ELCON believes that regulatory policies designed to mandate the funding of RPS by large industrial consumers, or their forced participation in utility EE programs, may be counter-productive and result in less efficient implementation of the overall policy goals or improvements at higher than necessary cost.  Large industrial consumers have historically not supported such mandates and seek to opt-out from participation because:

  • They can and have already increased energy efficiency and have voluntarily adopted corporate sustainability targets more cost effectively with their own funds rather than relying on and paying for utility programs, which may not be as effective in realizing the expected returns for the dollars expended.
  • Utility programs are not typically designed to meet the specific needs of a large industrial facility where energy efficiency improvements are intertwined with complex industrial processes and the facility’s often unique operational characteristics.
  • Utility programs often do not fit with a company’s investment planning and approval cycle.
  • Utility programs tend to emphasize inflexible mandates without considering whether the intended results can be more cost effectively obtained by other means such as distributed generation or CHP (combined heat and power) technologies, which typically burn natural gas or biomass fuels.
  • The higher rates that industrial customers pay to participate in utility-sponsored programs or to subsidize RPS reduce the funds available to the customer for investing in higher value projects that make the most sense in the customer’s business situation.
  • No provision is made for rewarding industrial facilities that make clean energy investments on their own, and in some cases such industrials are punished by being forced to subsidize the investments of their competitors or other ratepayer classes.

ELCON Position and Recommendations

  • Government policies and mandates that intend to promote ratepayer-funded clean energy investments should recognize the investments that large industrial customers have already implemented at their own expense.
  • An overarching principle of federal and state policies and mandates to promote clean energy in the industrial sector should be to “first, do no harm.”
  • Large industrial consumers that invest in energy efficiency improvements at their own expense are entitled to any energy efficiency certificates (e.g., White Tags™) imputed from such investments.
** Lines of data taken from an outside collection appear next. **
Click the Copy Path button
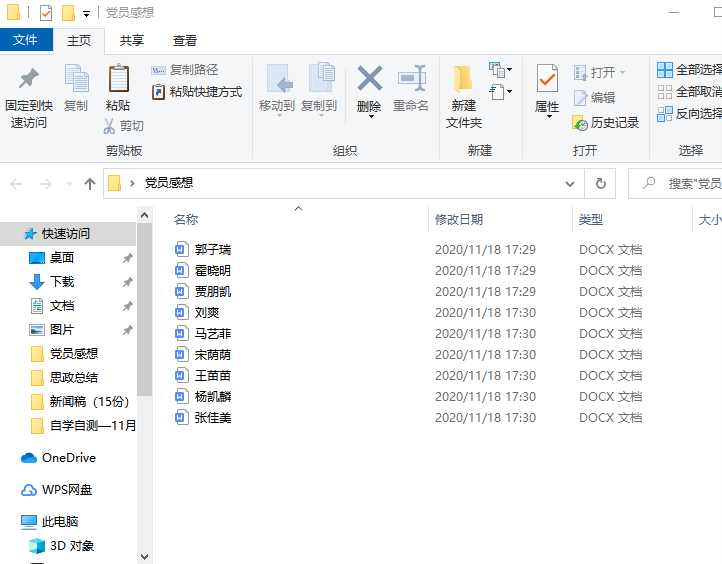Image resolution: width=722 pixels, height=564 pixels. click(x=184, y=70)
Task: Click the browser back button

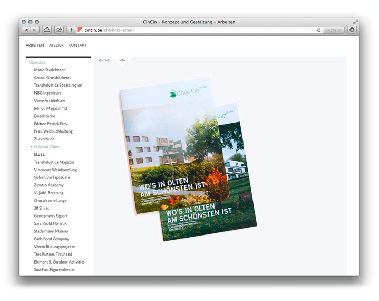Action: pos(26,30)
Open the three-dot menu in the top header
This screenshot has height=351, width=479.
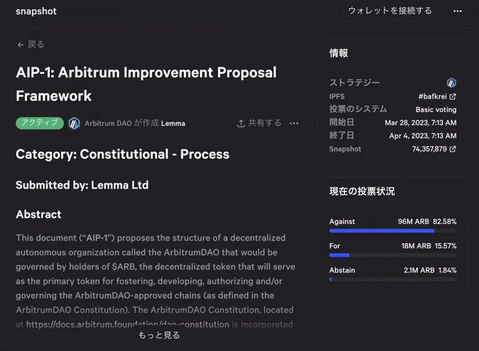click(x=457, y=11)
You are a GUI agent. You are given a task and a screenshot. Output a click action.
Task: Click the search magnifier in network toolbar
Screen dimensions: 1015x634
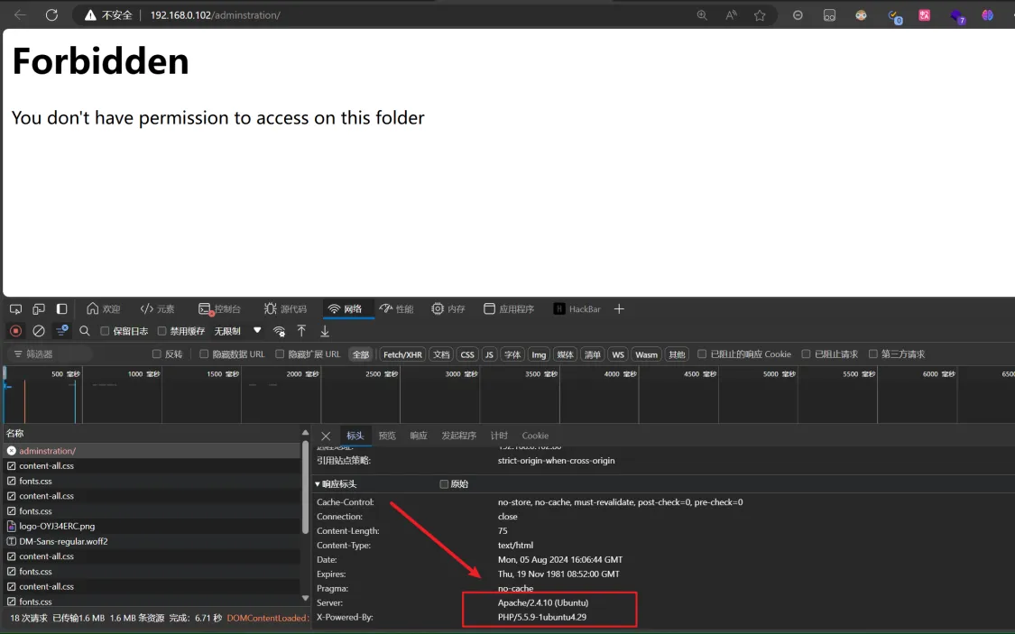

Large industrial consumers that invest in renewable energy resources at their own expense are entitled to any renewable energy credits (e.g., RECs) imputed from such investments.
  • Government policies and mandates that target electric power use reductions should recognize that often the most cost-effective measures to improve energy efficiency require net increases in electricity consumption to offset greater reductions (in terms of BTUs) in the use of natural gas or other fossil fuels.
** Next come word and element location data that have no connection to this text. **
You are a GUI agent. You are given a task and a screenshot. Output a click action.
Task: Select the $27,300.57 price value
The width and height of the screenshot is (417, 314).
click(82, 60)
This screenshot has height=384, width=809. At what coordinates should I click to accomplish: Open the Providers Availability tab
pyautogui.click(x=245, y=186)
  • Large industrial consumers should not be forced to “borrow” money from a utility to fund clean energy improvements at an effective cost of capital that exceeds a participating customer’s own cost of capital.
  • Large industrial consumers should not be required to pay for the so-called system benefits alleged from clean energy measures of other ratepayers.
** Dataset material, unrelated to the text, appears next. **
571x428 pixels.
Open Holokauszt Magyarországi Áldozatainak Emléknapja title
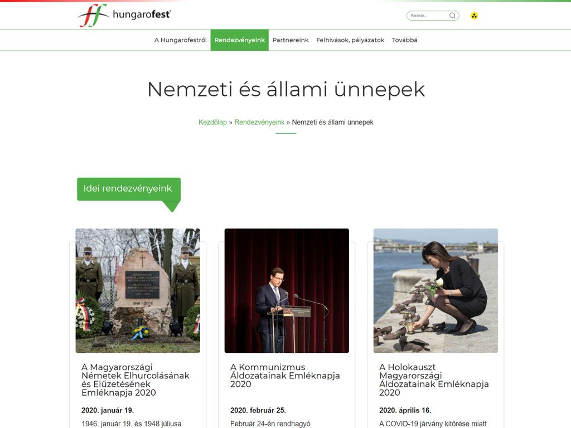(434, 380)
  • Energy policies that force large industrial consumers to become “free riders” of utility clean energy programs are counter-productive and wasteful.
  • Utility expenditures and investments for all resources used to serve utility customers should be put in base rates. Utilities should not be given special riders or single-issue cost recovery methods to increase rates absent a showing that current procedures for establishing base rates have disadvantaged utilities in any way.
  • The fixed costs associated with a utility’s acquisition of renewable energy resources and demand-side measures that are claimed as a substitute for supply-side resources should be allocated in a traditional demand component of rates.
  • Large industrial consumers strongly support the development of advanced tariffs and business practices that increase their opportunities to provide demand response for price mitigation, least-cost economic dispatch and improved reliability.